Chemical processing- The first step is to put the paper in D-76 for about 30 to 90 secs or before it gets way too dark. Next you put the paper in the stop bath for about 30 seconds. After the stop bath, you put your image in the fixer for about 3 to 5 minutes . The fixer usually makes your pictures lighter. Lastly you put your result in the wash bath for about 5 minutes.
After the picture is developed, take it to the clear board and using a squeegee, wipe out all the excess water.
After the squeegee, insert the picture in the dryer so the picture completely dries and is ready for the last finalization steps.
After developing the picture, you may cut the sides of the picture if you want clean edges of only the picture. In order to dry mount your picture on the board, you put the tissue on the back of the picture and put it on the board. After measuring the board and picture to center everything, using the tacking iron, press gently on top of the picture(the 4 corners only). Finally, open the oven, insert your picture/board and then close it so it could cool down and be pressed down firmly.

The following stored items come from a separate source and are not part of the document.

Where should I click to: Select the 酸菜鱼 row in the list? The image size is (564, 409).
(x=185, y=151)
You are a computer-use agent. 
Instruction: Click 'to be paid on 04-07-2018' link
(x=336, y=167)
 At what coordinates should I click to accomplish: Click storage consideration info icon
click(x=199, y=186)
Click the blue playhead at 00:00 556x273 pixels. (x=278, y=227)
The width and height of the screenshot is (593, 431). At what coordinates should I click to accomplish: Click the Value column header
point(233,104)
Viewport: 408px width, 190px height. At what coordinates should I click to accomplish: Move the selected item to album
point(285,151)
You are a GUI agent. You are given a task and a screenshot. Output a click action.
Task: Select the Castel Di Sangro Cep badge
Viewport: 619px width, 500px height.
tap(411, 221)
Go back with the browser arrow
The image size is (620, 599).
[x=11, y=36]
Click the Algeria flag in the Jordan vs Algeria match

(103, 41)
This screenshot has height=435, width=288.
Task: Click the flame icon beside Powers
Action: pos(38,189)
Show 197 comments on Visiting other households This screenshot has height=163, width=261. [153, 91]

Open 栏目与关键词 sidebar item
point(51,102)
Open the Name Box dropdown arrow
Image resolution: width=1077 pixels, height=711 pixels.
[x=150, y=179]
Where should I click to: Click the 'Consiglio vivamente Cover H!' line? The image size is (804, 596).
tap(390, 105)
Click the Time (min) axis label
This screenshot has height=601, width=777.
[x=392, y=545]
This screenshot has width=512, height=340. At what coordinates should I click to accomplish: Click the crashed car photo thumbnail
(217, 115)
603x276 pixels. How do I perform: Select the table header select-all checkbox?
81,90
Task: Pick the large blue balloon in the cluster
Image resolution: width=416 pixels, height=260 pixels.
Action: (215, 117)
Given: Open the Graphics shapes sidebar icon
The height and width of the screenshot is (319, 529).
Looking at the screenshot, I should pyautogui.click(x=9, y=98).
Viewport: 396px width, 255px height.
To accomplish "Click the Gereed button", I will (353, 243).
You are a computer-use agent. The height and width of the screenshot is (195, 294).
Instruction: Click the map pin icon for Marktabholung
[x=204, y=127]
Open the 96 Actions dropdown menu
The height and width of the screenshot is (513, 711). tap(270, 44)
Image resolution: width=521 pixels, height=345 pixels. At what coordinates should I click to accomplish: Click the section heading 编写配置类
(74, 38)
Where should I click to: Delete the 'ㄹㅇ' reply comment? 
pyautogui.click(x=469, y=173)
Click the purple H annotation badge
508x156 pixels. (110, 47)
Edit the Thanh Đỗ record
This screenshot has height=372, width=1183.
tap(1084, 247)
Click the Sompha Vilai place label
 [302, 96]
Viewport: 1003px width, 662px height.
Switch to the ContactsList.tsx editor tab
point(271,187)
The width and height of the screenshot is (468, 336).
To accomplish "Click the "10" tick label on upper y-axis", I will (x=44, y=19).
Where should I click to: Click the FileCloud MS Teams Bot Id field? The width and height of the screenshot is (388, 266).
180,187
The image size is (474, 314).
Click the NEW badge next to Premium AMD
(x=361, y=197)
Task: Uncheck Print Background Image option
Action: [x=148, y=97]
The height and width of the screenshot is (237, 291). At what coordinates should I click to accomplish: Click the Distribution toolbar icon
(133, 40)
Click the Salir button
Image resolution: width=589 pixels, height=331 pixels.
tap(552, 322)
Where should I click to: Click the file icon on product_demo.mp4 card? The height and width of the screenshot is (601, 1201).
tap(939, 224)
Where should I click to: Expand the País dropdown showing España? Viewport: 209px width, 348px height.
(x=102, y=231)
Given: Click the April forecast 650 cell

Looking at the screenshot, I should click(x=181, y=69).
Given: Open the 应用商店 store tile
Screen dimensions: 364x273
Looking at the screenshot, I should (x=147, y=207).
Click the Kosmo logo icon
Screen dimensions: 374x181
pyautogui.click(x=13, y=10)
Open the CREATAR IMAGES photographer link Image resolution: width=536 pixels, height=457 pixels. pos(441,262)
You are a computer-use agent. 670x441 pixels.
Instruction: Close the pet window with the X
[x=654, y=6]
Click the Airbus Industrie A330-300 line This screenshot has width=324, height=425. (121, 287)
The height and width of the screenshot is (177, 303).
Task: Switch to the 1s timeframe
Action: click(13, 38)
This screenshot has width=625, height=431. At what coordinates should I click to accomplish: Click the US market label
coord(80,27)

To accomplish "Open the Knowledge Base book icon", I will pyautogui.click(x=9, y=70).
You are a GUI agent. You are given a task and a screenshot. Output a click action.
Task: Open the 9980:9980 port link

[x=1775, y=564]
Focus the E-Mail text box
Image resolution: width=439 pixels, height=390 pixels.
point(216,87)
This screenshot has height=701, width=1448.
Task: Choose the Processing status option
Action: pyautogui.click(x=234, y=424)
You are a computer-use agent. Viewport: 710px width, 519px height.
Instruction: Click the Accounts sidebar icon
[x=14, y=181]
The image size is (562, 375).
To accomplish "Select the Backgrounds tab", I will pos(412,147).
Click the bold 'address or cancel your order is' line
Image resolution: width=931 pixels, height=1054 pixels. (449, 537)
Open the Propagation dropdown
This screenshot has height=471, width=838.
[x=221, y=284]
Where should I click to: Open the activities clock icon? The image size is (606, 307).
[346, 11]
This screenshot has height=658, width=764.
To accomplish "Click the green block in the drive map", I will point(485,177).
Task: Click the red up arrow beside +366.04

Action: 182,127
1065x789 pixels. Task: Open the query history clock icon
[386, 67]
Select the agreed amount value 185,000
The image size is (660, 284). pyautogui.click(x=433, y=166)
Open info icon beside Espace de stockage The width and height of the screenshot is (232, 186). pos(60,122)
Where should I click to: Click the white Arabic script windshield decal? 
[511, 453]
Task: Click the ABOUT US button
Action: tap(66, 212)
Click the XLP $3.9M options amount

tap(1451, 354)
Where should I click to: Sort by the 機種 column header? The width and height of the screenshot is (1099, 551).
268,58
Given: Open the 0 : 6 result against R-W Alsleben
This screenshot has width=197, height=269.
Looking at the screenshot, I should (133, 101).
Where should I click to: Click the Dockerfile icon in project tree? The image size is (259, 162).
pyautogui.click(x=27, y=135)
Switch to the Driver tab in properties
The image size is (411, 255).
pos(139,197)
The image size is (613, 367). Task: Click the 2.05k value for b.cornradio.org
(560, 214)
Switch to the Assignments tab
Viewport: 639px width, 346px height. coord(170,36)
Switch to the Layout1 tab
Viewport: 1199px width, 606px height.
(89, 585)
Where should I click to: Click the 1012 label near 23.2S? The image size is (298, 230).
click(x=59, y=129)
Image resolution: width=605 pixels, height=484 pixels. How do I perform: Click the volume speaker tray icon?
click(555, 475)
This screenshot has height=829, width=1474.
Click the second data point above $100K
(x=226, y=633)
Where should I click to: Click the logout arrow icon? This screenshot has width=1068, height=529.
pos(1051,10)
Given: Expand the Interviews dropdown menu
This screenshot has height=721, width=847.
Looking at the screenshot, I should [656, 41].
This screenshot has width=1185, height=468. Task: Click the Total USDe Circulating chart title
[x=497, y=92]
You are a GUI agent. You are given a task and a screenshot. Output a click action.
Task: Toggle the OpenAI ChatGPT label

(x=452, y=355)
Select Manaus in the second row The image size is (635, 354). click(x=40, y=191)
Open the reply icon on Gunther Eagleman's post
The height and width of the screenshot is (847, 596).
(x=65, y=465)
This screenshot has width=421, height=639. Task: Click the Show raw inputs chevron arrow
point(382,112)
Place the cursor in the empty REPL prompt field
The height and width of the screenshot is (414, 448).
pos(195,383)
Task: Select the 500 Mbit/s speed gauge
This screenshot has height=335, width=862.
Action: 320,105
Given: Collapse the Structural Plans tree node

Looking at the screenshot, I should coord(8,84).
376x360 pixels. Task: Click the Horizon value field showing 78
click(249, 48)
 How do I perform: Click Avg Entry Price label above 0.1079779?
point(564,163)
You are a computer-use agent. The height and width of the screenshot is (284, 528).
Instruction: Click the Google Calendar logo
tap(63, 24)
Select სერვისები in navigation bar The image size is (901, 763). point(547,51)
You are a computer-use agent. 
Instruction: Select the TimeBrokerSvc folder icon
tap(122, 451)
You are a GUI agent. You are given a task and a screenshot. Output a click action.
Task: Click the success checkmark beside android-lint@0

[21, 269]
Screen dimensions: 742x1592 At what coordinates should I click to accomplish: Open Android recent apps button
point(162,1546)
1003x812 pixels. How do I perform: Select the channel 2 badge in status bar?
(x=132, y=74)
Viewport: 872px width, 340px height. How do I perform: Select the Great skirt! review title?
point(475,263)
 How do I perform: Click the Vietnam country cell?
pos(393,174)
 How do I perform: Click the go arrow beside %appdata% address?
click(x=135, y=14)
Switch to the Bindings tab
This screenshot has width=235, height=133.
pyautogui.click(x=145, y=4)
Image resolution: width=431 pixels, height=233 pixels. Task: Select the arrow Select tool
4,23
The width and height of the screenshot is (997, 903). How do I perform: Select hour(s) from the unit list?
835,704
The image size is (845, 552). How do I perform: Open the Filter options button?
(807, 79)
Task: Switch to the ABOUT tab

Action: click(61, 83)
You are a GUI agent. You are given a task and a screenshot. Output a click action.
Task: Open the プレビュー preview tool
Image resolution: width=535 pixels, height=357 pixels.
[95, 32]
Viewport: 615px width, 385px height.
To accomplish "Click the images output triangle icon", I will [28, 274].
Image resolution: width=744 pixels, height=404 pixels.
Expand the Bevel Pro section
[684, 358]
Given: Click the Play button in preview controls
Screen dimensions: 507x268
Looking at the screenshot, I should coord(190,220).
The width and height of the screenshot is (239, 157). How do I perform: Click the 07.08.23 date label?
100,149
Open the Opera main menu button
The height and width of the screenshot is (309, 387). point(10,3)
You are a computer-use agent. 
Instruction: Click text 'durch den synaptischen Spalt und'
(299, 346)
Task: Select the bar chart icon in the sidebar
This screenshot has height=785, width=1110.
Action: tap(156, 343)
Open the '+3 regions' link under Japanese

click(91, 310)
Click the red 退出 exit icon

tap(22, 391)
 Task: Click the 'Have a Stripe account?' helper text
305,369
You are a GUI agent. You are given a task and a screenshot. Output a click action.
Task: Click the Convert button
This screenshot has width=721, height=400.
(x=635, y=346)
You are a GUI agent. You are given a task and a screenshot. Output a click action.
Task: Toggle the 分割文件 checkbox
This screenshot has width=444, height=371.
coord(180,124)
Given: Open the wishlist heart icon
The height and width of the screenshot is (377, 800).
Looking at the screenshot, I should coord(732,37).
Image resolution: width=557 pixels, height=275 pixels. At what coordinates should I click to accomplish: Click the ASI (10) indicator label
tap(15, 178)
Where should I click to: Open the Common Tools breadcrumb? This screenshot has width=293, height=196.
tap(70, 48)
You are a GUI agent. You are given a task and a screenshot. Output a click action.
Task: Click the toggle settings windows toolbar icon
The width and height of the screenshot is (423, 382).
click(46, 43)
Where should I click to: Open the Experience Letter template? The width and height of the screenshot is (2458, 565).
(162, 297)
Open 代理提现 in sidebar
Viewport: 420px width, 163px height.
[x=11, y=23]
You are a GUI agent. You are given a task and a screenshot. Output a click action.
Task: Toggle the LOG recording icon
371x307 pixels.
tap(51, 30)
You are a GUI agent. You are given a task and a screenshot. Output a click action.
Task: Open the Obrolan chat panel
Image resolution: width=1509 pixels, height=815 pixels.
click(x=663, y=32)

For the photogram, you need a photo paper, and supplies of things that you want on your picture. In our photogram we use a picture of a girl, a bow, earbuds, and a necklace. Exposure: 7 seconds. Filter: 2
In order to make a pinhole camera you need: a box, tape, aluminum foil, x-acto knife, black contraction paper, push pin, and photo paper. On the top inside of the box, cut a square on it using an x-acto knife and then tape a piece of aluminum foil on top of it. On the aluminum, poke a small hole on it with a push pin. On the whole inside of the box, wrap it with black construction paper so it's completely dark when the box is closed. Before closing the box, tape photo paper on the inside(across from the aluminum foil).
When taking a picture using the pinhole camera, you lift up the card for as much time as you want. Light goes inside to print a picture on the photo paper.
Shutter Speed: Slow(left)- motion and/or blood. Fast(right)- frozen motion
Aperture: Deep Depth of Field(left)- everything in focus. Shallow Depth of Field(right)- f/2.8-blurry background.
3-point lighting is when we use a key light, back light, and hair light. We used this setup when we took head shots. The background was black. The back light made a white circle around her head. For the key light we used a white board, which was held by the person getting their picture taken. And the hair light were on both of her sides.
For this storyboard we had to use 5 pictures and tell a story with them. In order to make this storyboard, we had to take pictures using a polaroid camera. After taking the pictures we taped them to the board.